Background/Objectives: Non-communicable diseases including Diabetes Mellitus are increasingly becoming a major public health concern globally and particularly in low- and middle-income countries. Although healthcare services utilization is not a major concern in developed countries, it is associated with worse health outcomes, leading to the increasing burden of diabetes in many developing countries including Rwanda. This study aimed to assess healthcare service utilization and associated factors among patients with Diabetes Mellitus attending Kirehe District hospital (KDH)’s 17 catchment health centers in Rwanda.
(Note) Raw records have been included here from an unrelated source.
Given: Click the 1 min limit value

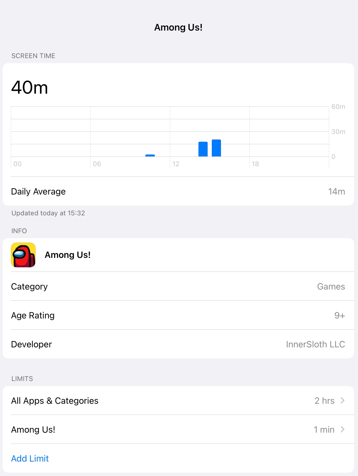Looking at the screenshot, I should tap(324, 429).
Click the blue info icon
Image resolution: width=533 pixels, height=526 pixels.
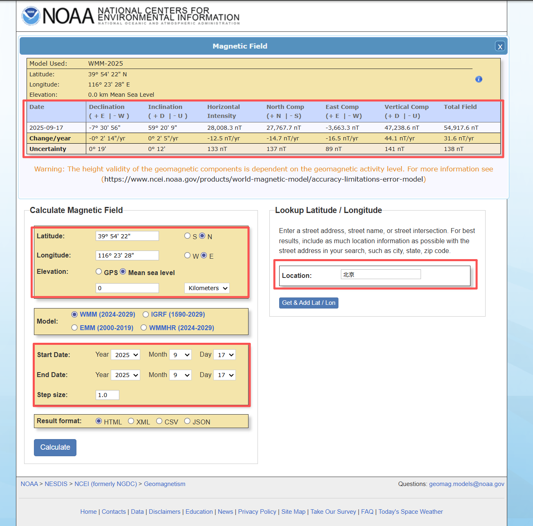(479, 79)
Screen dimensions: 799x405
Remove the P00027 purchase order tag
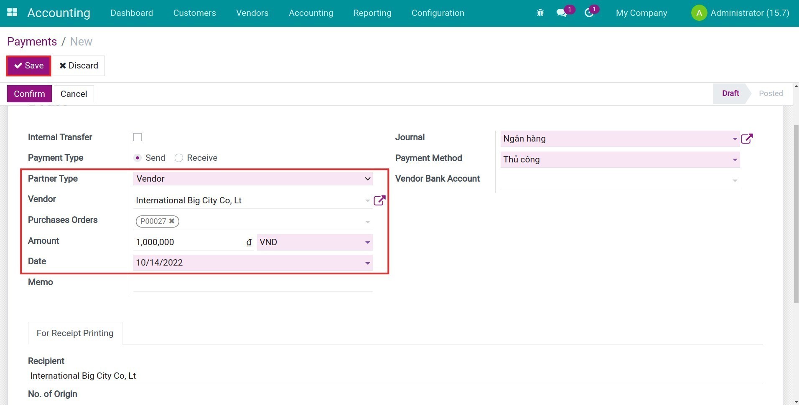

Design/Methods: The study employed retrospective health records review and key informant interview. The researchers conducted a review of patients’ health records and key informants interview. The sample size for the study was 272 patients’ health records drawn from the target population of 781 records, covering a period of one year. For the key informants interview, one health worker each was selected from the 17 health centers. Quantitative data were analyzed using descriptive statistics and Chi-square computation using IBM.SPSS.v21, while qualitative data was analyzed thematically. Results: The study found that more than half (54%) of the participants had missed more than three DM clinic appointments with 84.9% missing at least an appointment. Only 15.1% adhered to all appointments. Demographic factors such as education level, social status and marital status, were significantly associated with health service utilization at p <0.005. Some participant-related characteristics such as current medication and time of diagnosis were also significantly associated with health service utilization at p <0. 005. Conclusion: The overall level of healthcare services utilization was low and there are some modifiable participant-related and health service-related factors influencing the utilization of healthcare services among DM patients in Rwanda. The study recommends that KDH and its partners put in place strategies to ensure an improvement of clinic appointment adherence by patients and improving system-related factors such as training and retention of staff, laboratory strengthening and medication availability as well as accessibility.